[Opening DATA RECORDS section]
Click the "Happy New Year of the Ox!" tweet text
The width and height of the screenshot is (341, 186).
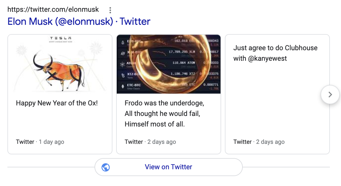[57, 103]
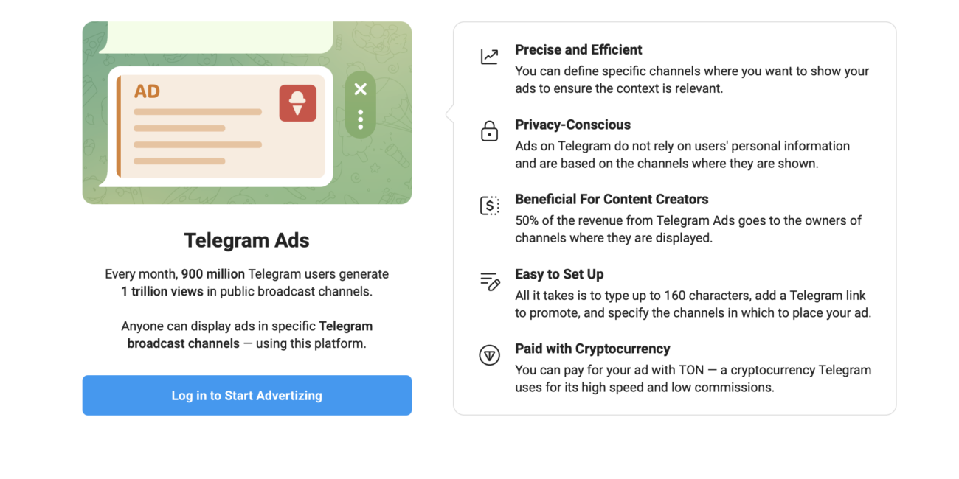Select the AD label on the sample advertisement
The image size is (959, 479).
pos(146,91)
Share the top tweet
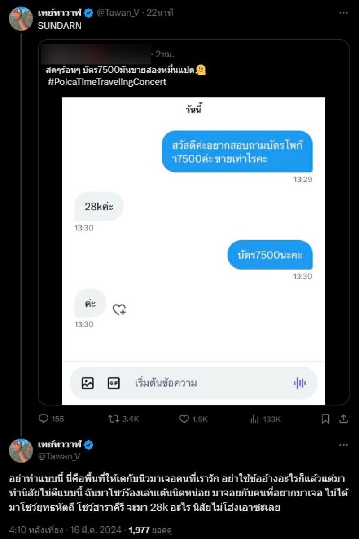The image size is (359, 539). point(343,419)
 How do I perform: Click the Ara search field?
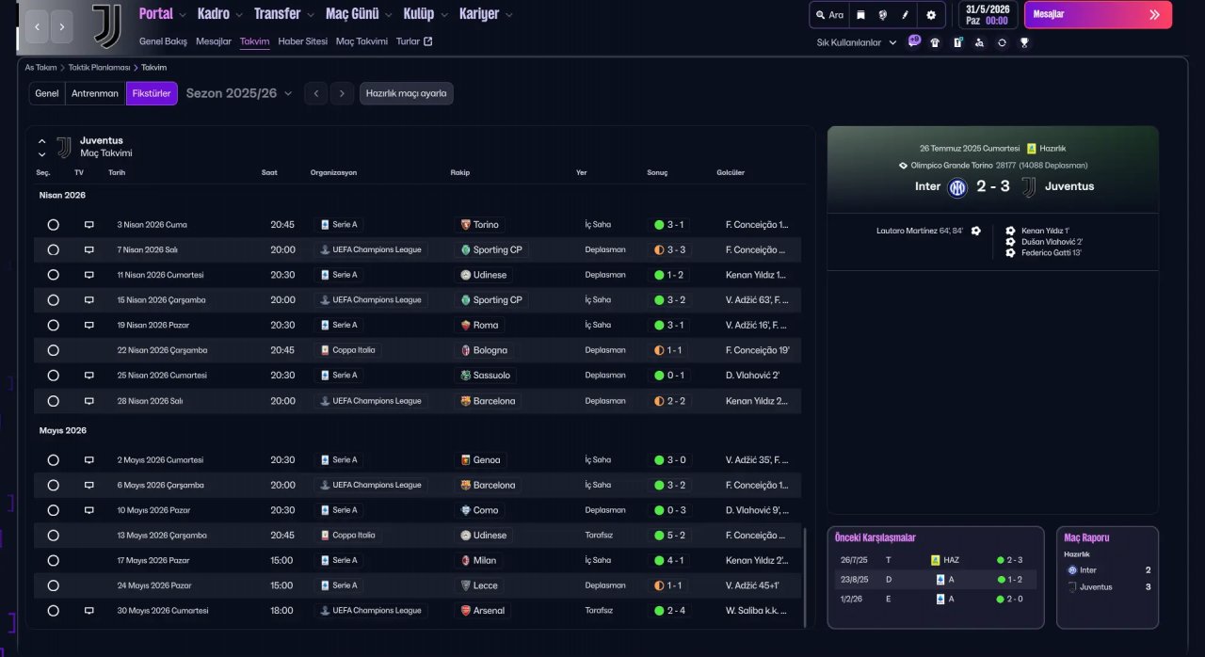click(x=828, y=15)
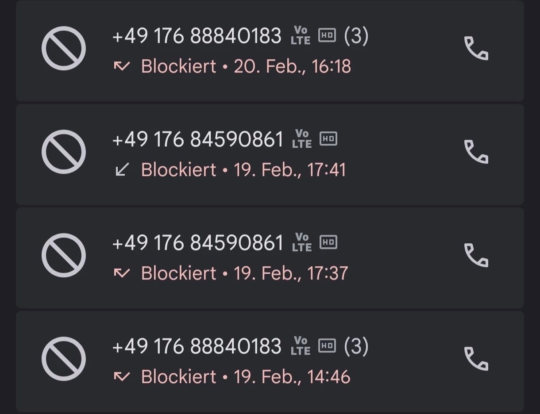Tap the call icon for the 20. Feb. 16:18 entry
The height and width of the screenshot is (414, 540).
[x=476, y=48]
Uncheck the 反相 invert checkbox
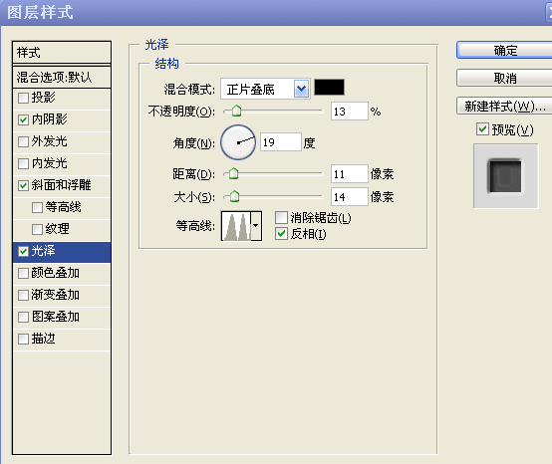Viewport: 552px width, 464px height. coord(281,234)
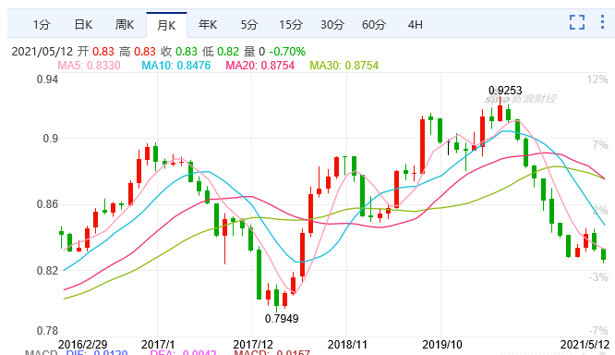Open the three-dot more options menu
The width and height of the screenshot is (615, 355).
click(x=602, y=22)
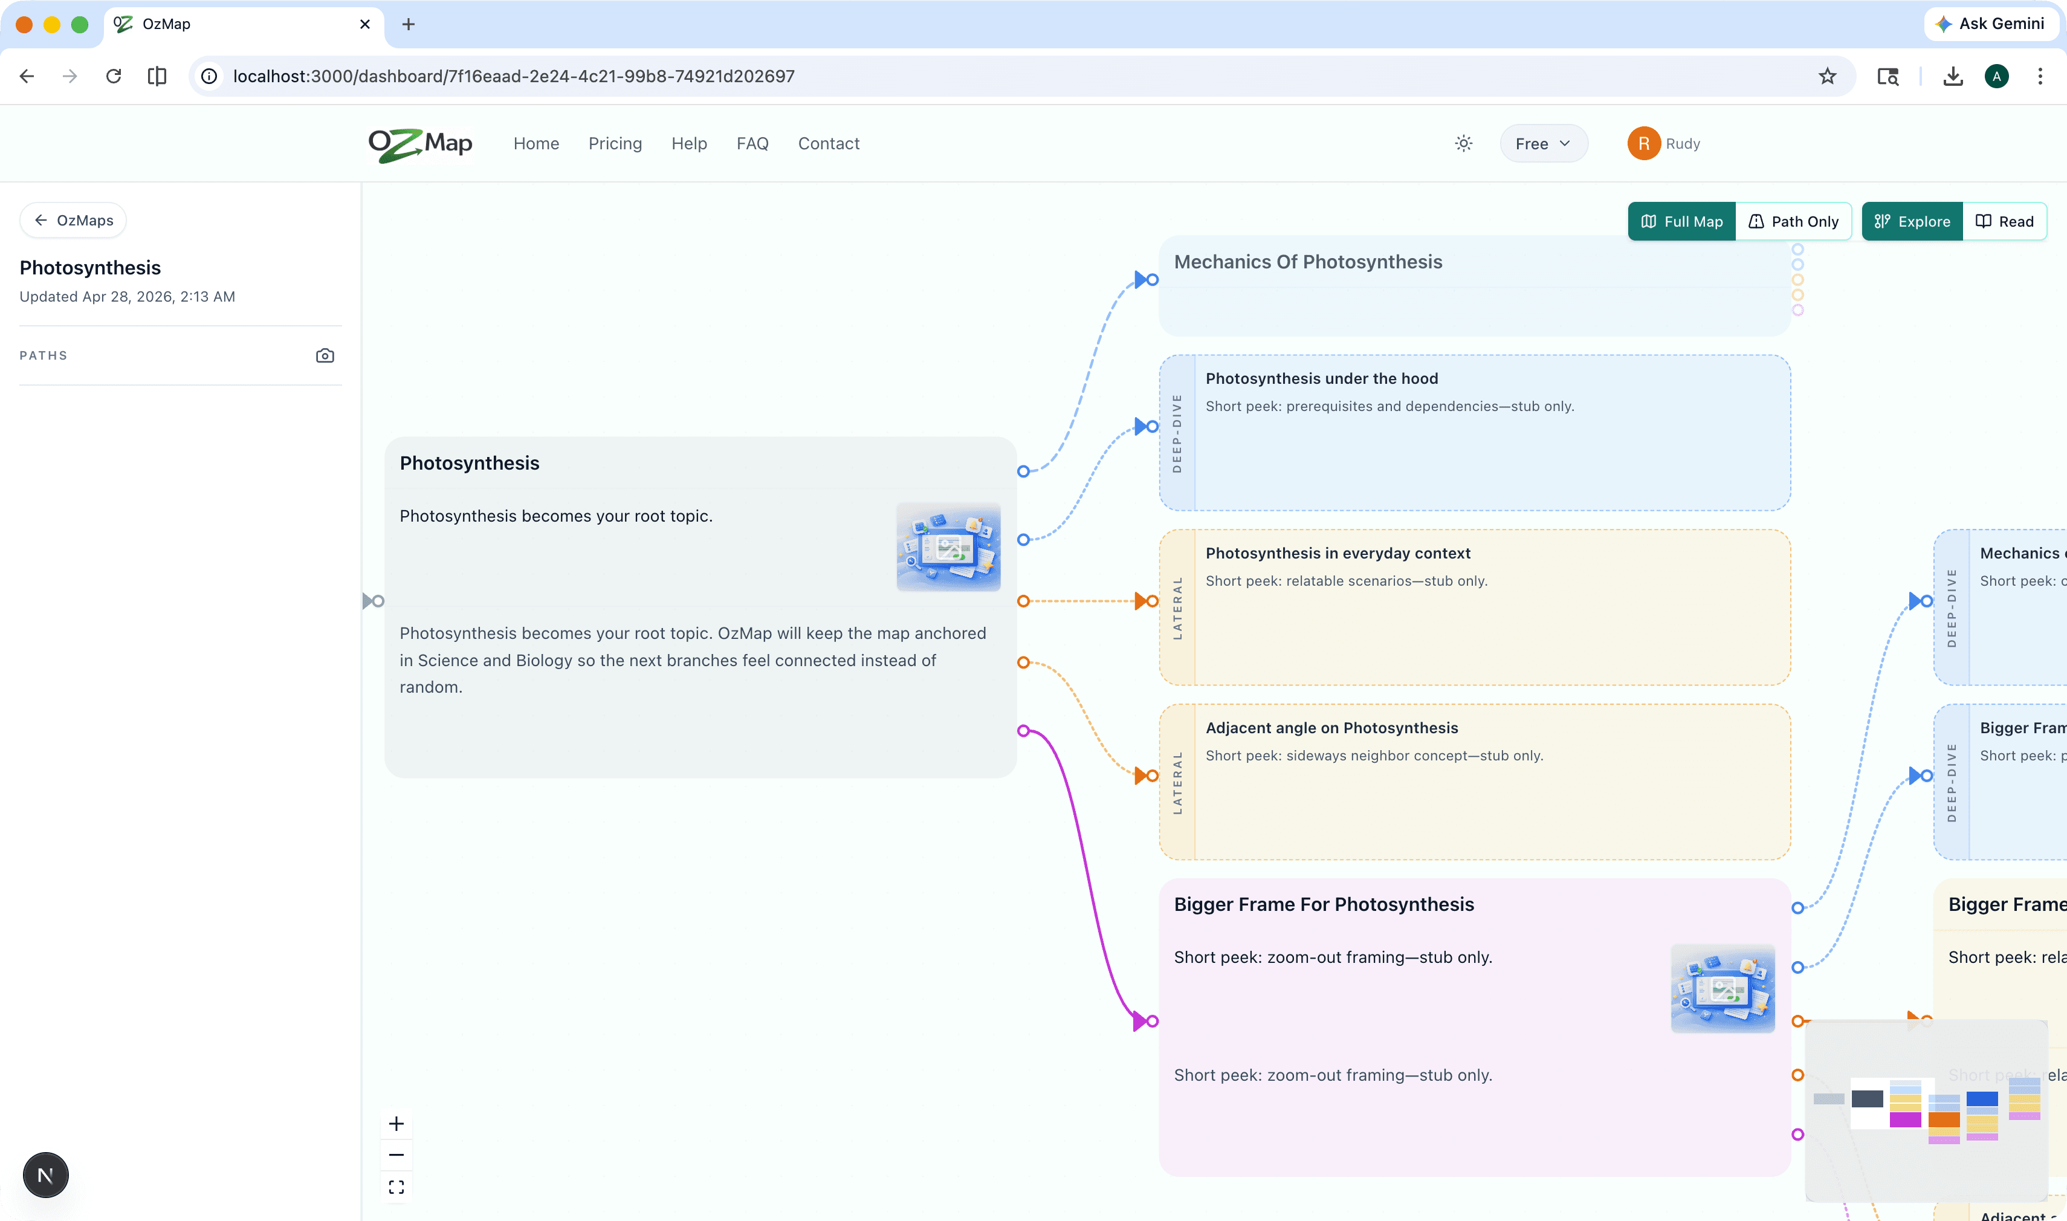2067x1221 pixels.
Task: Bookmark this page with the star icon
Action: click(1827, 76)
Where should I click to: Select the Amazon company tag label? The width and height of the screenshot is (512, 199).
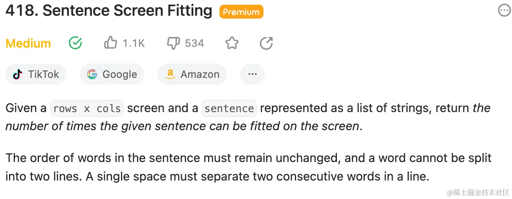click(x=200, y=74)
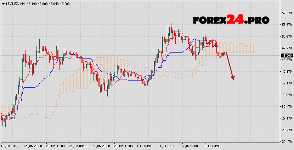
Task: Click the triangle arrow beside LTCUSD,H4
Action: (x=2, y=3)
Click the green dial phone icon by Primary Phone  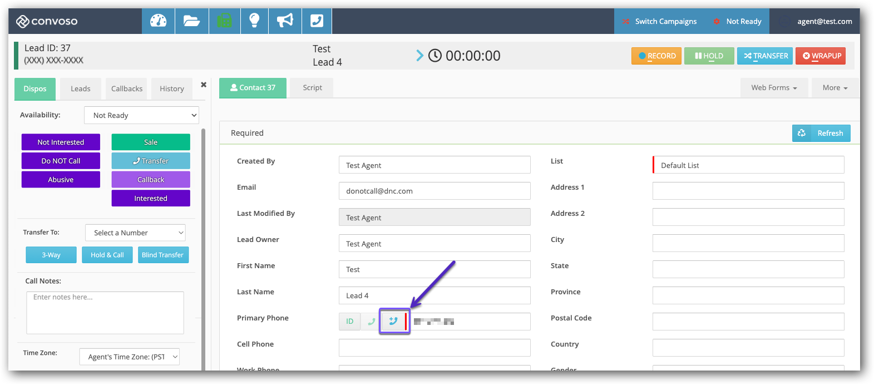[x=371, y=321]
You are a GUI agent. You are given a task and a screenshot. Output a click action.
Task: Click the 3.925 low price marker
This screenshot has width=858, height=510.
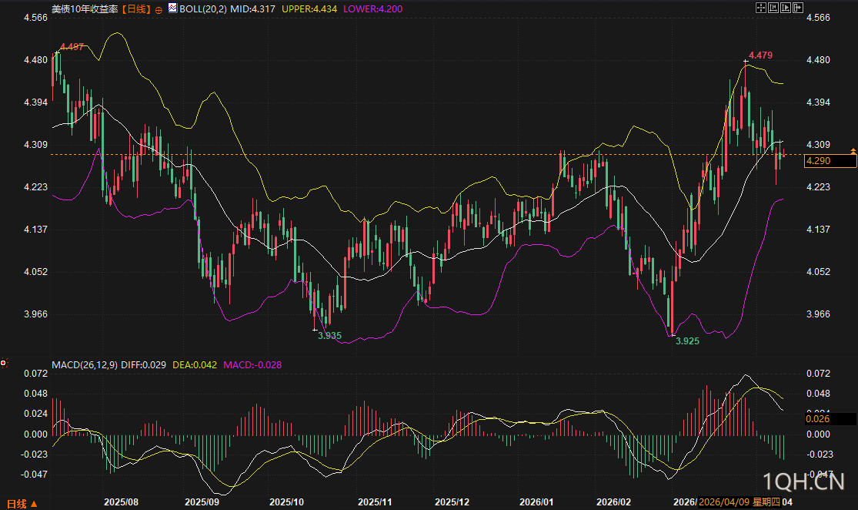[x=687, y=340]
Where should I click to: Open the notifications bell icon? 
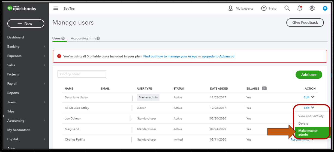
[Closing DATA RECORDS section]
PROBLEM REQUIREMENTS: Your answer should consist solely of the lines from the one with "Task: Click the 3.925 low price marker" through the last line of the entries, restated word for word, with the pictures omitted.

YOUR RESPONSE:
Task: Click the 3.925 low price marker
This screenshot has width=858, height=510.
[x=687, y=340]
Where should I click to: Open the notifications bell icon? 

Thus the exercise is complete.